▶ **Brief**:
Output the lines of the records from the one containing "At what coordinates should I click to accomplish: Open" through the last, both ends included. Leave pictures out.

▶ **Entries taken from a collection**:
###
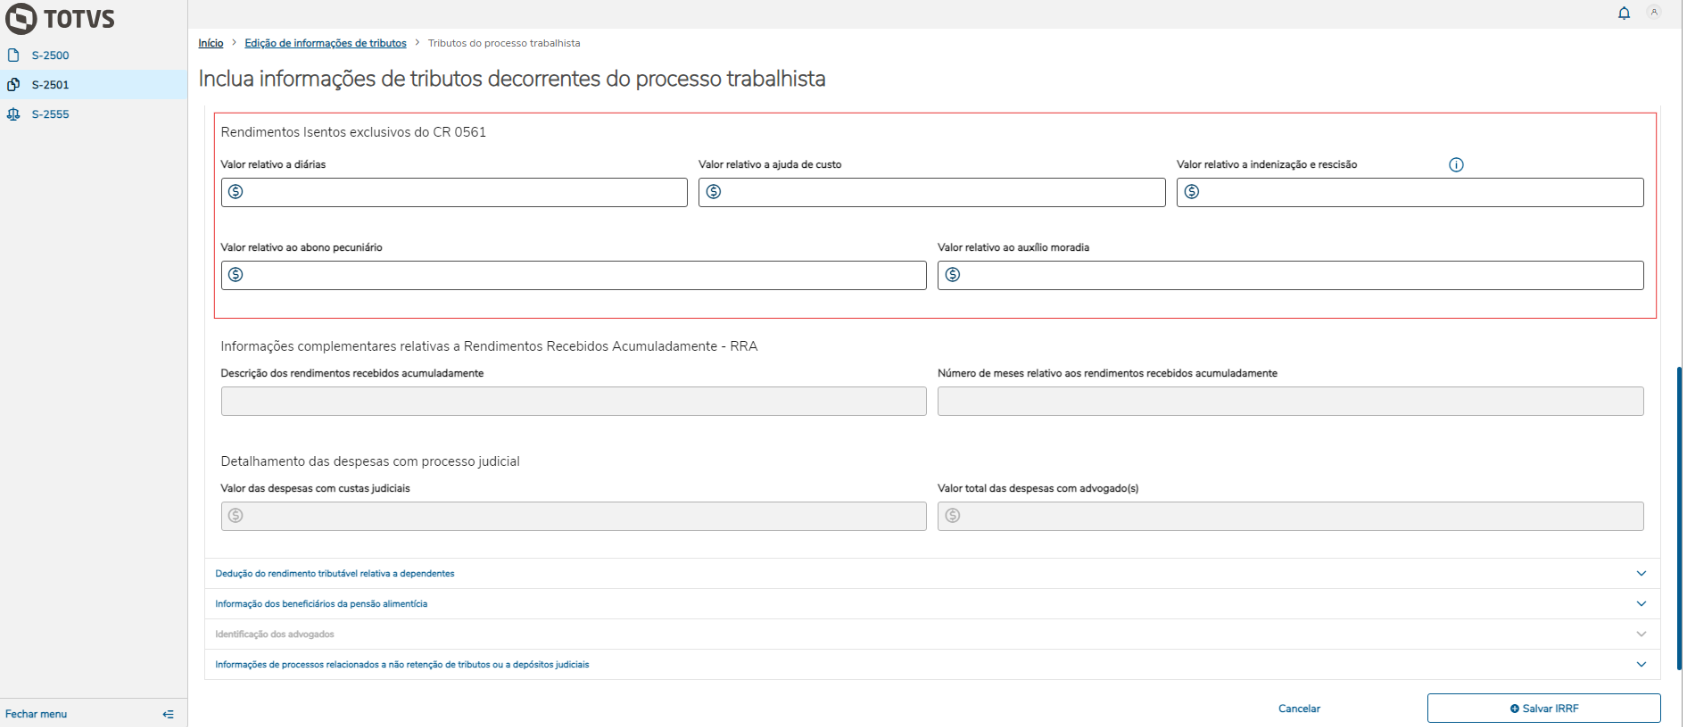1683x727 pixels.
Task: Go to Início breadcrumb link
Action: pos(211,43)
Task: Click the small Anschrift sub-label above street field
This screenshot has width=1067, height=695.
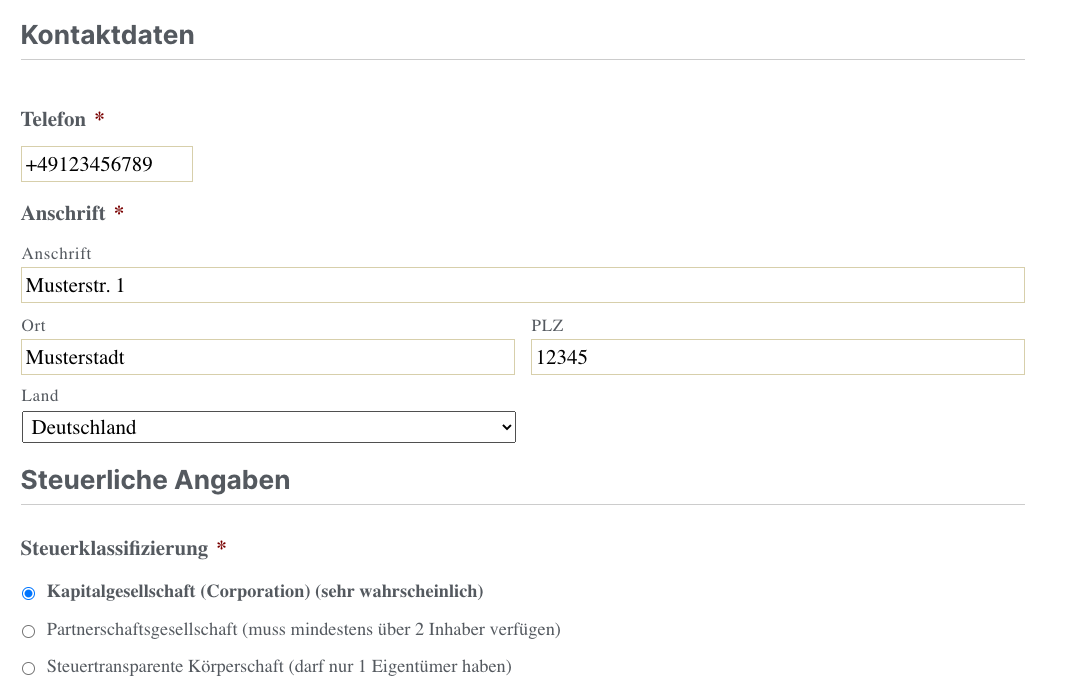Action: [x=56, y=254]
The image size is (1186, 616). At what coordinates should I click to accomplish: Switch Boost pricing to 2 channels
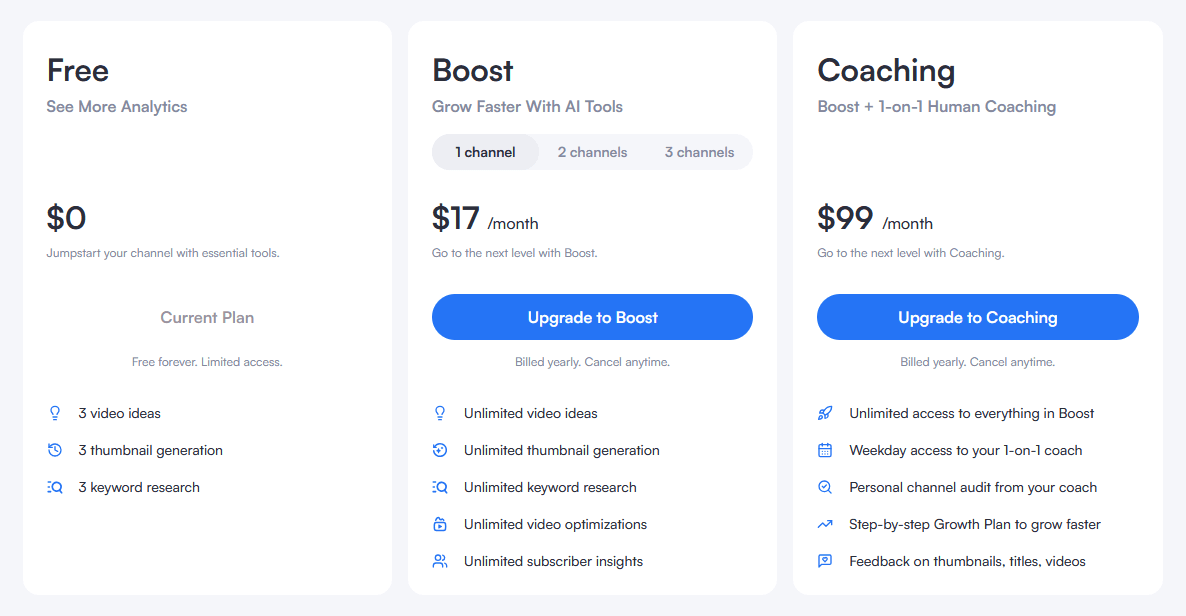593,152
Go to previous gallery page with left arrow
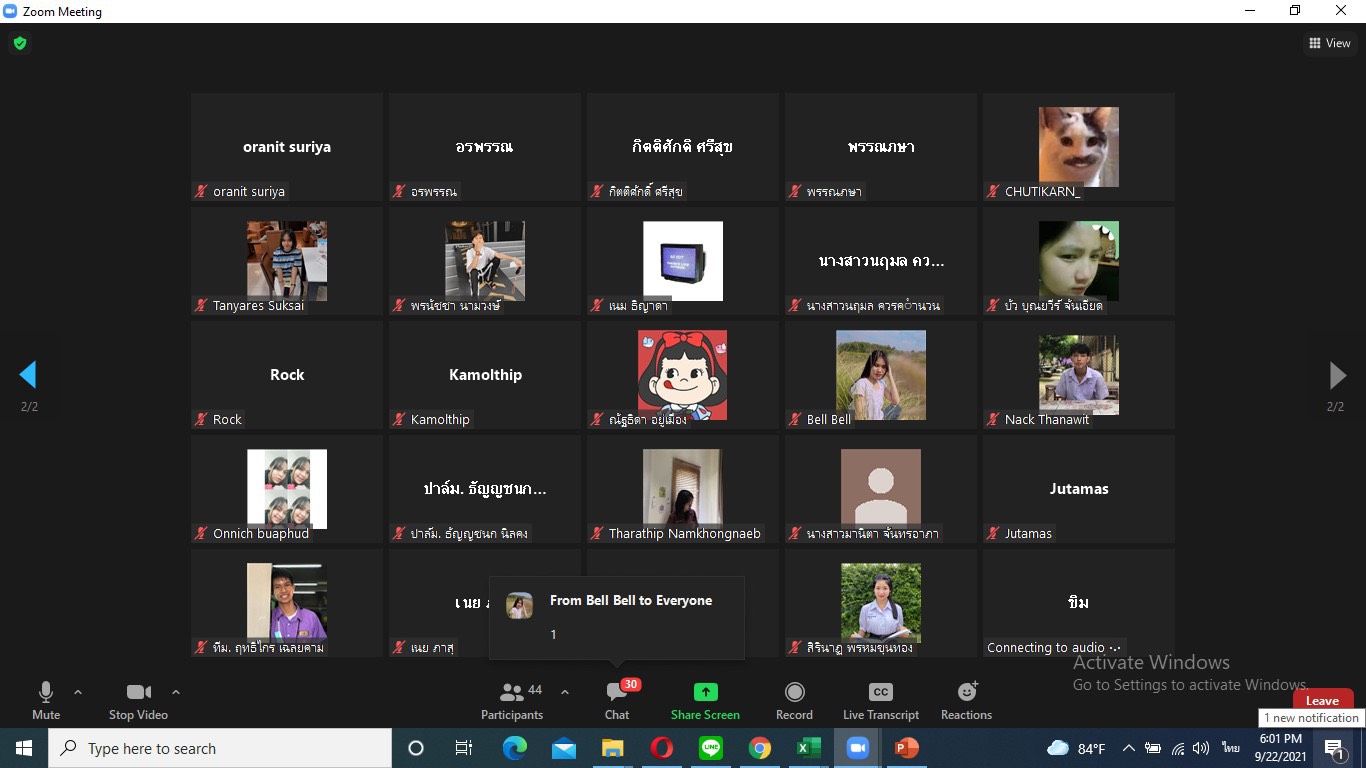 pyautogui.click(x=28, y=375)
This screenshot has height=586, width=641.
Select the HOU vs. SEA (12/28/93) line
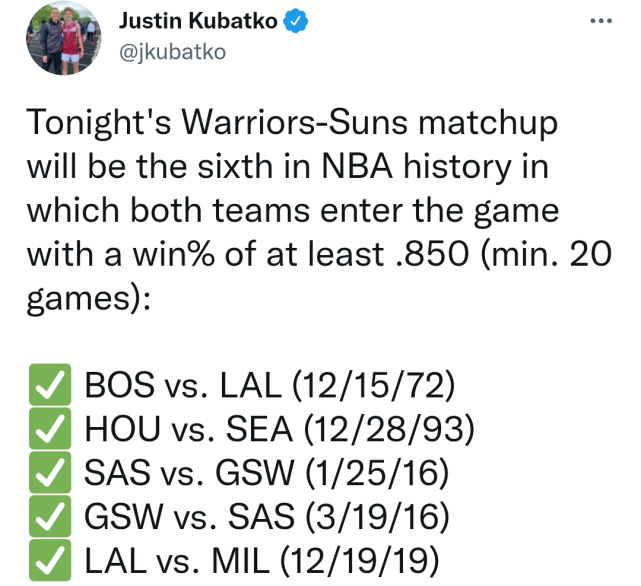[x=278, y=429]
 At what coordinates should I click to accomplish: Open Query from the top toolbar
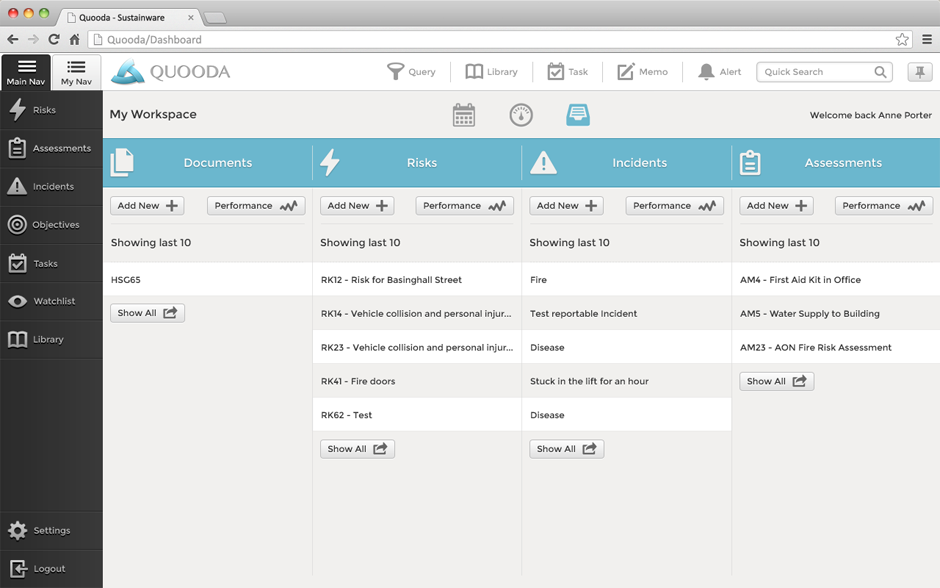point(411,72)
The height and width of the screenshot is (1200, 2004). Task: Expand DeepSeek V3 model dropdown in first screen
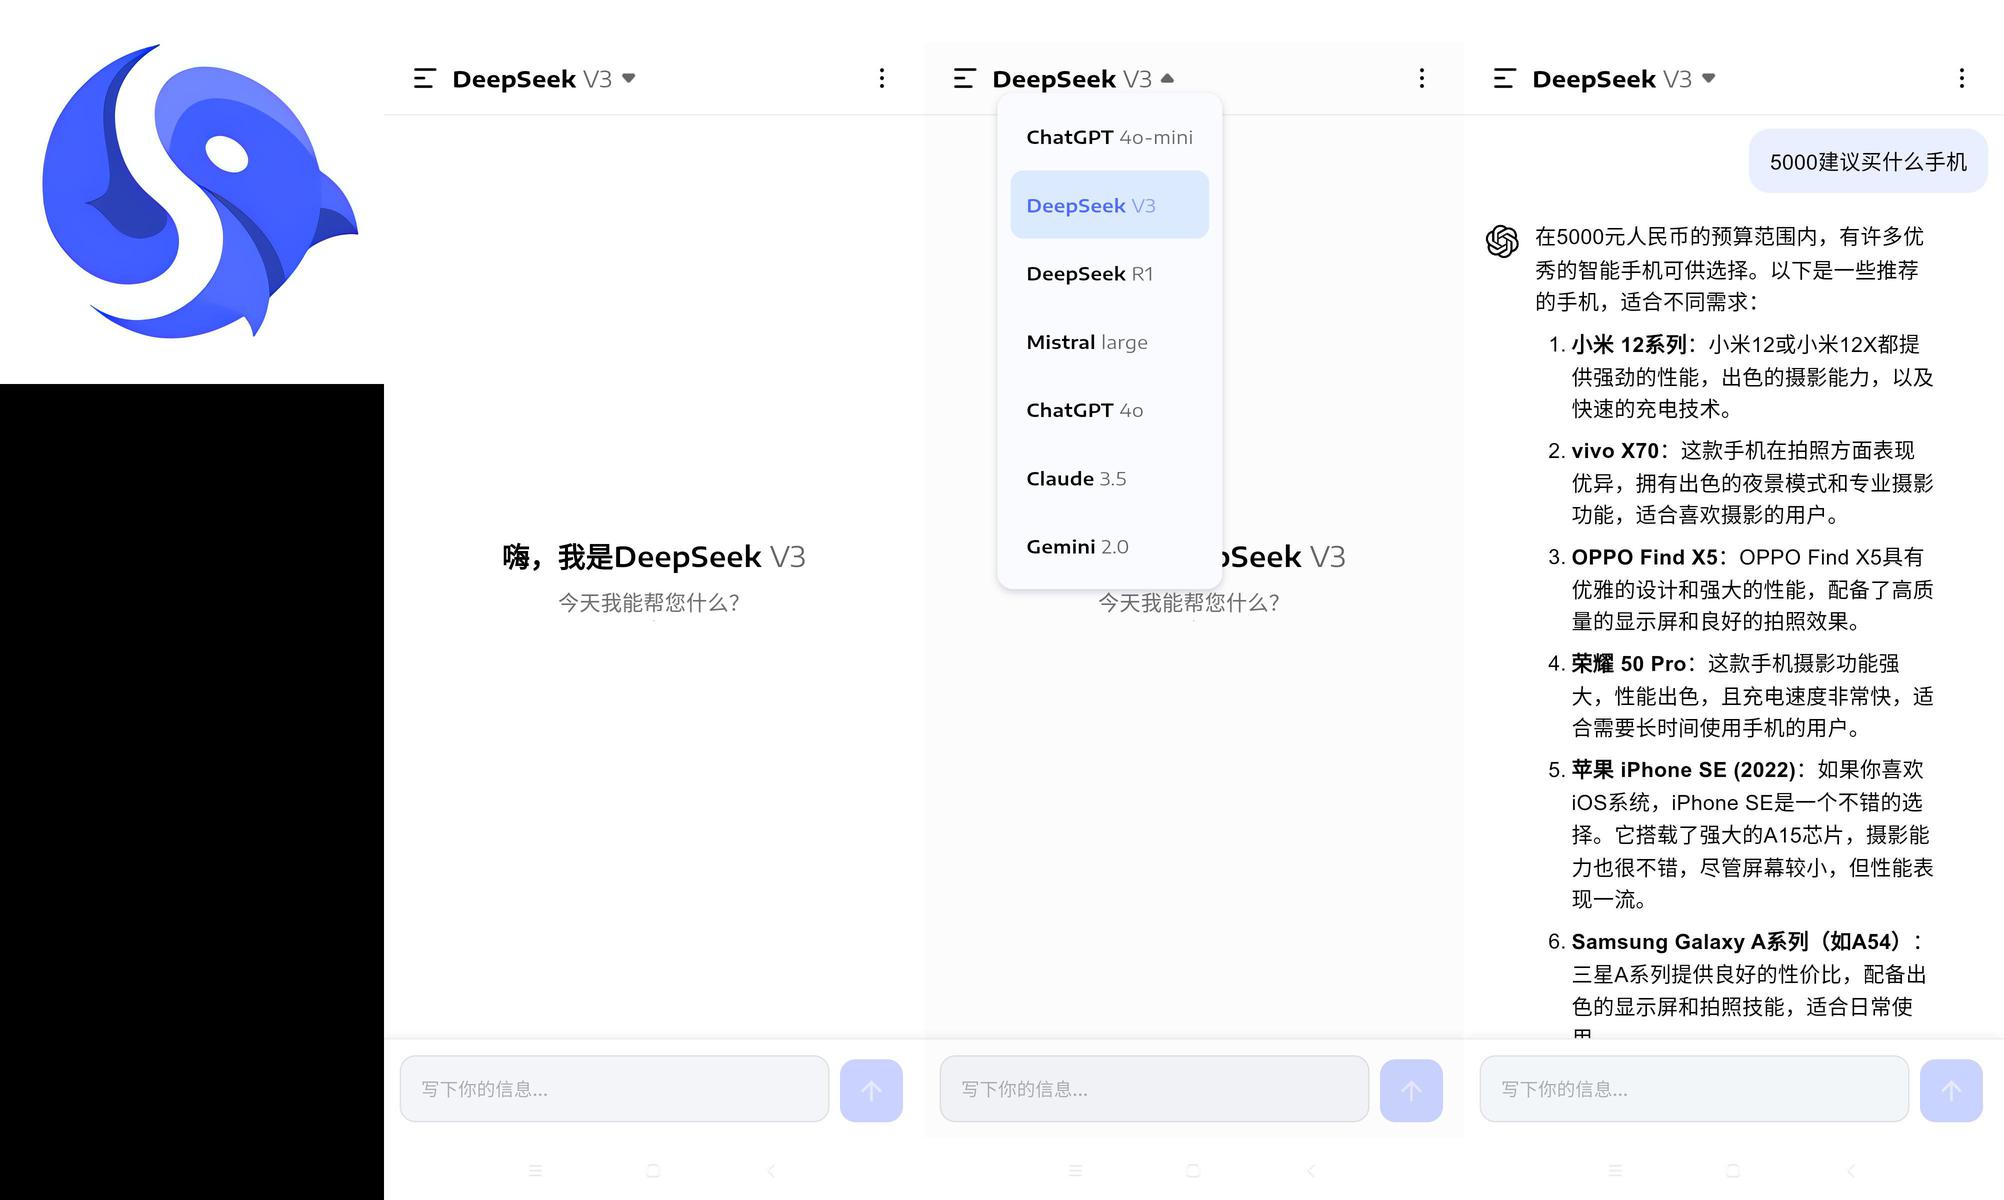(x=544, y=79)
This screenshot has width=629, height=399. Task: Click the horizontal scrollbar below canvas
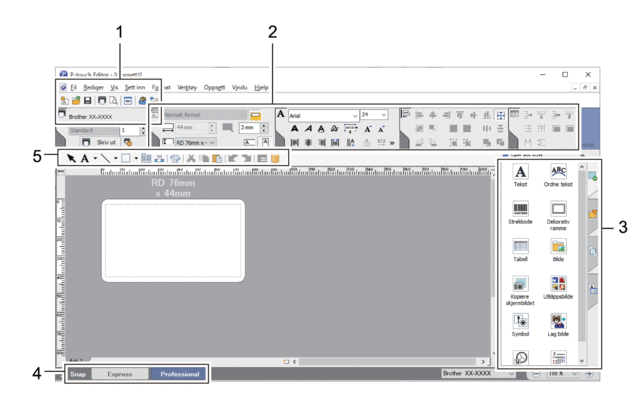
###
▶ **Completed exercise**:
 At what coordinates should I click to accomplish: Open Query from the top toolbar
point(411,72)
The height and width of the screenshot is (1200, 2004). Task: Expand DeepSeek V3 model dropdown in first screen
(x=544, y=79)
This screenshot has width=629, height=399. Task: Click the horizontal scrollbar below canvas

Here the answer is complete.